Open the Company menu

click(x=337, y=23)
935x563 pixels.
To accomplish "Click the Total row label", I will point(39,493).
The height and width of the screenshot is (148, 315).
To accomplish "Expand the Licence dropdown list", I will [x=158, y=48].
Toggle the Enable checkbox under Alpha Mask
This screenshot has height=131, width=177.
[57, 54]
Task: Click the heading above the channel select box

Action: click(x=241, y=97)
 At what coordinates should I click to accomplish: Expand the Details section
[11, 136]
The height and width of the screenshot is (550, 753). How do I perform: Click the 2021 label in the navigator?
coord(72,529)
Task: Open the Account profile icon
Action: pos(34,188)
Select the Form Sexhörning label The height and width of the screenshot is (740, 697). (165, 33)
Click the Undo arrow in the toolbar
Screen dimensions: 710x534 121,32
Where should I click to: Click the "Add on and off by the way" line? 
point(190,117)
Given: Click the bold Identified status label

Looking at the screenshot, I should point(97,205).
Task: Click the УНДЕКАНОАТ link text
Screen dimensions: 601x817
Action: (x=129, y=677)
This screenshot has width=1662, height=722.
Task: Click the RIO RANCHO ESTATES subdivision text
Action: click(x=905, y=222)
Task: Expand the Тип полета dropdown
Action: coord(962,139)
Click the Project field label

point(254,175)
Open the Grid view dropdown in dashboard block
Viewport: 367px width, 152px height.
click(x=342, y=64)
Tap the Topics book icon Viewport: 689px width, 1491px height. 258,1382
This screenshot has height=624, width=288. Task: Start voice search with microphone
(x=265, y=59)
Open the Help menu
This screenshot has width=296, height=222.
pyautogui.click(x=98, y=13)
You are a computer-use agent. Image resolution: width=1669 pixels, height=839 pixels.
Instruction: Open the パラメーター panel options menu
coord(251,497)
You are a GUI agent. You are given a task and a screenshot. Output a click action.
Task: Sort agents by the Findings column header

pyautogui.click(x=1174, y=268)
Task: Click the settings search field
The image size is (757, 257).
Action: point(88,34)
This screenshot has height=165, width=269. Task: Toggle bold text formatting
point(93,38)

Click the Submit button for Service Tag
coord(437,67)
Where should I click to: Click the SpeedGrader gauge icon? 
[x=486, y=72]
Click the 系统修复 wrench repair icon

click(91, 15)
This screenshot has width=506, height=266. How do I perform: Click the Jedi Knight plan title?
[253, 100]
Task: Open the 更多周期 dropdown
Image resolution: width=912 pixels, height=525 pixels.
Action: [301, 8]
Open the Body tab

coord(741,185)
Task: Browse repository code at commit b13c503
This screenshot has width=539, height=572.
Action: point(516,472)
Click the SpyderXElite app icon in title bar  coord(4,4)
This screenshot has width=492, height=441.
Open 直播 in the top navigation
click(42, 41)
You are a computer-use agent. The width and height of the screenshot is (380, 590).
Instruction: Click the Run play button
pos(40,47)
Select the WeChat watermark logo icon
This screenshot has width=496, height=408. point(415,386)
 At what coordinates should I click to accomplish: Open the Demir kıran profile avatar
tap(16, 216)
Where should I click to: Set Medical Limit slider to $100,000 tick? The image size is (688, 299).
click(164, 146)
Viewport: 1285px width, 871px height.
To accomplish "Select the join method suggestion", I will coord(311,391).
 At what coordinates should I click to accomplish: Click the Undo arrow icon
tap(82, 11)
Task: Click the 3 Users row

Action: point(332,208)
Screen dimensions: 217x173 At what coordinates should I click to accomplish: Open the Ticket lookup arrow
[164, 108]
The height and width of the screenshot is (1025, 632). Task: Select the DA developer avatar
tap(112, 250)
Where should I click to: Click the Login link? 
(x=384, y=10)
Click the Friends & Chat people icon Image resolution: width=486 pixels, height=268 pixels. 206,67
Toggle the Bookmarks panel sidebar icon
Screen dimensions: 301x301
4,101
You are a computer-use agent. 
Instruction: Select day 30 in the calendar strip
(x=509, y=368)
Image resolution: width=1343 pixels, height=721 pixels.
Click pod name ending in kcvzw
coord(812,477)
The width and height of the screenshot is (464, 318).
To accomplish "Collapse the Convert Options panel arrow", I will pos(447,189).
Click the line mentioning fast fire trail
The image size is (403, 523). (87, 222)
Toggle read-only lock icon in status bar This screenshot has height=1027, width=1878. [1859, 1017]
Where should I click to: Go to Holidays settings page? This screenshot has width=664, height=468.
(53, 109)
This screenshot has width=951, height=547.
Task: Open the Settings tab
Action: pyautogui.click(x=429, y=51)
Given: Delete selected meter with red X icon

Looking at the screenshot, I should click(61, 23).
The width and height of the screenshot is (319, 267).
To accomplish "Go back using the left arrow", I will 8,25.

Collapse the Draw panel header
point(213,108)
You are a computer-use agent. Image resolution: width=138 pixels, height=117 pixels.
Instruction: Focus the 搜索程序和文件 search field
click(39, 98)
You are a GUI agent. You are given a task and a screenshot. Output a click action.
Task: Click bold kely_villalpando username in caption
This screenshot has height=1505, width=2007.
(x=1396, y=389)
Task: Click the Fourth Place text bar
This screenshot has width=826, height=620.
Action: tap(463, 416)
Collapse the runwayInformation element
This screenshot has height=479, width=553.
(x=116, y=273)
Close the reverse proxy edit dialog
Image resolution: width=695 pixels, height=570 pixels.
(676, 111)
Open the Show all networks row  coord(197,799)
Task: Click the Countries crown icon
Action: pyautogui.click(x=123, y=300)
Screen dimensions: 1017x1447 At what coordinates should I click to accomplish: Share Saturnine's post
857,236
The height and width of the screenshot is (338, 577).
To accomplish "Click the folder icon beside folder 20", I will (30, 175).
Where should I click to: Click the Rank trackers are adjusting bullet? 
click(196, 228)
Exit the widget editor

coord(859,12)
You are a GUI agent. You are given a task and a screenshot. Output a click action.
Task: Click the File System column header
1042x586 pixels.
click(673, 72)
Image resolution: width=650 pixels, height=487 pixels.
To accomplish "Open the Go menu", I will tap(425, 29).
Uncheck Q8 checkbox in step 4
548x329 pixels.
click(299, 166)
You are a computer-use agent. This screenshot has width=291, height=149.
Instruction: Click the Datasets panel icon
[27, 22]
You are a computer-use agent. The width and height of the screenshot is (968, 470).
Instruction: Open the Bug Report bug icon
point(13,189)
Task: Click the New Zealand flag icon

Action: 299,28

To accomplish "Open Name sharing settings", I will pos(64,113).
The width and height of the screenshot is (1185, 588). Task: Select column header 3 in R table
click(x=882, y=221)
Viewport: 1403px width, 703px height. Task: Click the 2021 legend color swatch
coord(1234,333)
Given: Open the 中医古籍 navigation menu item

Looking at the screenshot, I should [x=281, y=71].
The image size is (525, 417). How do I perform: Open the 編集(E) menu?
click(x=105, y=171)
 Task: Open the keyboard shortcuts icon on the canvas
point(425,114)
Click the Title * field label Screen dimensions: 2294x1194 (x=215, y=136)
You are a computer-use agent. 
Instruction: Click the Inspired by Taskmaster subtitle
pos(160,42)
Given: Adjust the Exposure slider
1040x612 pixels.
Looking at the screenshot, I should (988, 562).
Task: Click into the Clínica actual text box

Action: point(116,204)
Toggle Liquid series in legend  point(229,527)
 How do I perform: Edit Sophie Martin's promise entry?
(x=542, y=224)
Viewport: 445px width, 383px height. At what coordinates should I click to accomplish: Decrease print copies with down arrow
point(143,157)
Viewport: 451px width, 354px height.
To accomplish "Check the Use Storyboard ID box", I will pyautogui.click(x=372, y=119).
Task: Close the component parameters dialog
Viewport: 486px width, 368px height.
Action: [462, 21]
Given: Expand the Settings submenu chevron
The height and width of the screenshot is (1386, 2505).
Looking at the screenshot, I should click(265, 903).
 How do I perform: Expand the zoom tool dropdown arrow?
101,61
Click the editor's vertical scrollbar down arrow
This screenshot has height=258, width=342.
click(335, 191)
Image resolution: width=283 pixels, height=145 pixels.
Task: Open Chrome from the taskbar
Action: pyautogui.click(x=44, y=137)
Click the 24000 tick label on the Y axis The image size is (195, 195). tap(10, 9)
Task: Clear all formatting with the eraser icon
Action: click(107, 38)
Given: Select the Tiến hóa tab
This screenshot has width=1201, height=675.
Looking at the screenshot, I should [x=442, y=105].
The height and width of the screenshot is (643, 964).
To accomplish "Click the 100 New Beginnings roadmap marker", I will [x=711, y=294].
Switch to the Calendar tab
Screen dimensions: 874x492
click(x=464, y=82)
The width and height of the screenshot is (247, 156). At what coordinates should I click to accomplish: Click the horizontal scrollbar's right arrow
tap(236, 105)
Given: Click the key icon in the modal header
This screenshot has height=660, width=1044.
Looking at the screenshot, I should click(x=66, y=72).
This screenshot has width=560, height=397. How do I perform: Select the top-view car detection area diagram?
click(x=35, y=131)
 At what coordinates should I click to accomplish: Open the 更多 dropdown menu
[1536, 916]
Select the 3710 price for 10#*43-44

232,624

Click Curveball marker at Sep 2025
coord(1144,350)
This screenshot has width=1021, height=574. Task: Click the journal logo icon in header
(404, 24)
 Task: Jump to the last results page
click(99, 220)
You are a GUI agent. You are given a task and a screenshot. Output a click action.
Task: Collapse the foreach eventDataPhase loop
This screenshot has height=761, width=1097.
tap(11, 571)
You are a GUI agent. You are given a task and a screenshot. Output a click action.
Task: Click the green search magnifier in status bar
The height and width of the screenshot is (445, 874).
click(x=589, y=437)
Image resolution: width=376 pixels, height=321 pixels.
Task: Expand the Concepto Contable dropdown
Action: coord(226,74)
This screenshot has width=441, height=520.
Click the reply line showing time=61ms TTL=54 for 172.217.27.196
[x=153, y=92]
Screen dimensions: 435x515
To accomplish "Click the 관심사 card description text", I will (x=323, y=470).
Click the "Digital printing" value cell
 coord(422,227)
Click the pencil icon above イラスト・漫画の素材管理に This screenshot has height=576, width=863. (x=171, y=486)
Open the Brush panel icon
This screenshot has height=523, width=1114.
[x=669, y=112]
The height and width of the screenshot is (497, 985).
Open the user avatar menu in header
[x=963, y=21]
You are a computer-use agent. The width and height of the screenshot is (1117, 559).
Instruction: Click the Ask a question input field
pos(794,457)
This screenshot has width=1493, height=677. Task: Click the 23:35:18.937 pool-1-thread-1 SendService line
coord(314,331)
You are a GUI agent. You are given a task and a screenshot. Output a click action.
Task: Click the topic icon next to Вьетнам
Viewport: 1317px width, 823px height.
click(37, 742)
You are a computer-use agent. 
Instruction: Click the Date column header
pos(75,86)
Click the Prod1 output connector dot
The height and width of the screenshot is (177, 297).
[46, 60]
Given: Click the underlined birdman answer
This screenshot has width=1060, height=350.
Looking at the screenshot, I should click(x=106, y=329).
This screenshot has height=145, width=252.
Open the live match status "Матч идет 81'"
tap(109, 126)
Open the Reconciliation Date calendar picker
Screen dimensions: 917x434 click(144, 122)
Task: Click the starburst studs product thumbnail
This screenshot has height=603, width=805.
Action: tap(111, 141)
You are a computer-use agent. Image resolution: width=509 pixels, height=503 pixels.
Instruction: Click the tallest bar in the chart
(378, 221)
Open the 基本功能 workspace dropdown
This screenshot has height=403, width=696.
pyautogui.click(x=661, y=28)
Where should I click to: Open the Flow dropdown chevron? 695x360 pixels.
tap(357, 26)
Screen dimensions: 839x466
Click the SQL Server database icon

——

- _TRY IT_
Give back the records above exactly, limited to the lines between the one holding "is (380, 590)." and the one holding "Toggle read-only lock", inclusive.

- _REPLY_
You are a computer-use agent. The width and height of the screenshot is (380, 590).
Instruction: Click the Run play button
pos(40,47)
Select the WeChat watermark logo icon
This screenshot has width=496, height=408. point(415,386)
 At what coordinates should I click to accomplish: Open the Demir kıran profile avatar
tap(16, 216)
Where should I click to: Set Medical Limit slider to $100,000 tick? The image size is (688, 299).
click(164, 146)
Viewport: 1285px width, 871px height.
To accomplish "Select the join method suggestion", I will coord(311,391).
 At what coordinates should I click to accomplish: Click the Undo arrow icon
tap(82, 11)
Task: Click the 3 Users row

Action: point(332,208)
Screen dimensions: 217x173 At what coordinates should I click to accomplish: Open the Ticket lookup arrow
[164, 108]
The height and width of the screenshot is (1025, 632). Task: Select the DA developer avatar
tap(112, 250)
Where should I click to: Click the Login link? 
(x=384, y=10)
Click the Friends & Chat people icon Image resolution: width=486 pixels, height=268 pixels. 206,67
Toggle the Bookmarks panel sidebar icon
Screen dimensions: 301x301
4,101
You are a computer-use agent. 
Instruction: Select day 30 in the calendar strip
(x=509, y=368)
Image resolution: width=1343 pixels, height=721 pixels.
Click pod name ending in kcvzw
coord(812,477)
The width and height of the screenshot is (464, 318).
To accomplish "Collapse the Convert Options panel arrow", I will pos(447,189).
Click the line mentioning fast fire trail
The image size is (403, 523). (87, 222)
Toggle read-only lock icon in status bar This screenshot has height=1027, width=1878. [1859, 1017]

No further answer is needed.